I don't really see a problem using one VM (using an appliance as its default gateway) as the default gateway for other VMs. You would want to manage the boot order and the routing tables.

However, I'd be acutely reluctant to point a virtualisation server at one of its own VMs as a default gateway, as that gateway clearly will not exist at the point in time when the virtualisation server boots. The creation of the default route would very likely fail. You would have to arrange to plant the default gateway on the virtualisation server after the VM boots. Even if it can be made to work (it's messy, but it probably can), you will have created a fragile setup, likely to break easily, and obfuscate other problems.
 
However, I'd be acutely reluctant to point a virtualisation server at one of its own VMs as a default gateway, as that gateway clearly will not exist at the point in time when the virtualisation server boots.
Admittedly, I'm new to all of this, but I'm in the midst of configuring a host with a handful of jails to run my gateway services.

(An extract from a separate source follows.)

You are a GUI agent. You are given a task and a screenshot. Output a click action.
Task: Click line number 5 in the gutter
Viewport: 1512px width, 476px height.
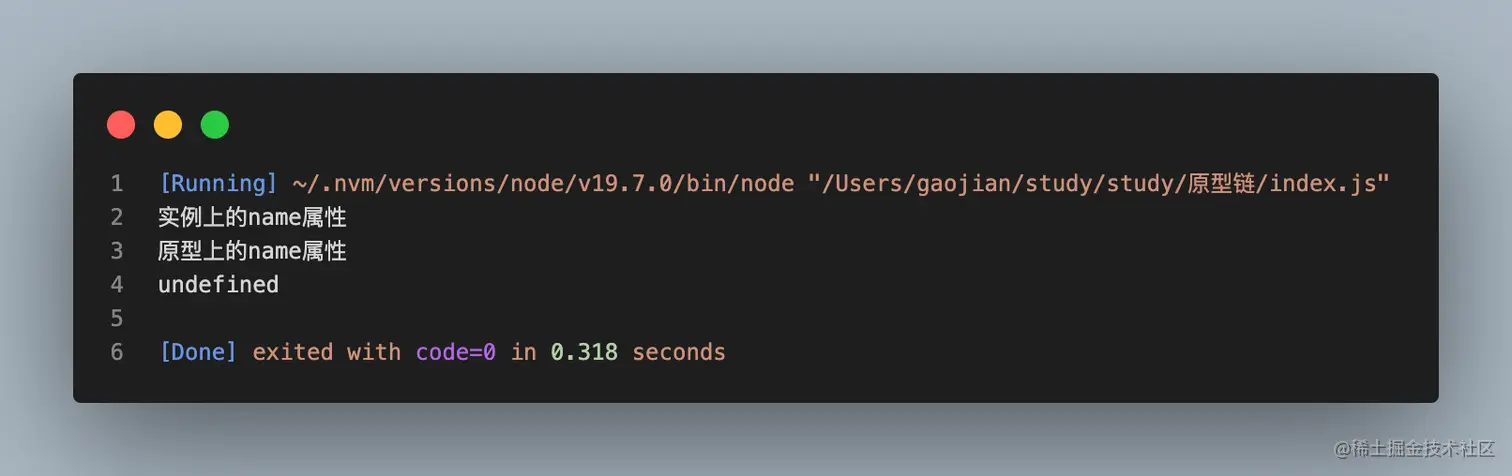(117, 318)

One of the jails is the gateway, another runs dnsmasq for DHCP and DNS. The host passes the WAN and trunked LAN interfaces to the jailed gateway. The host also has its own static IP and a default route that runs over a VLAN ultimately connected via a bridge to the jailed gateway. I haven't rebooted it in a few days, but it's working fine and I haven't noticed any problems with the default routes or what not when it comes up. The gateway comes up quick and fetches its DHCP "WAN" address—not really WAN, right now, as it's all running on a separated network with my current router which I'm replacing.

The most critical piece, which I think OP should consider is how to console into the system. The machine that's running the above is a NUC and I don't have it connected to a keyboard or monitor, but it does have a console port. It also happens to have 6 NICs. I could use one of the NICs to connect via SSH, but instead I'm currently using a Raspberry Pi and connect through to that then console via a USB-console cable adapter. And, I can VPN into the Pi, too. The Pi has its NIC and a USB NIC and lives on both networks, so I can connect into it and test gateway configurations as a client machine while also connecting to the console and run everything on the host/jails.

I have discovered tmux, and now I think my life is complete.

ssh>cu>tmux, everything I need to work on the system.
 
However, I'd be acutely reluctant to point a virtualisation server at one of its own VMs as a default gateway, as that gateway clearly will not exist at the point in time when the virtualisation server boots.
Exactly this. I was only referring to locally accessible hosts.
I have those hosts connected to a management VLAN and the jail(s) handles the uplink(s) and acts as a router for e.g. local VLANs. That management LAN might be accessible via a jumphost for remote access, but the host itself never touches anything directly related to internet routing and hence isn't directly accessible from the outside world by choice and design.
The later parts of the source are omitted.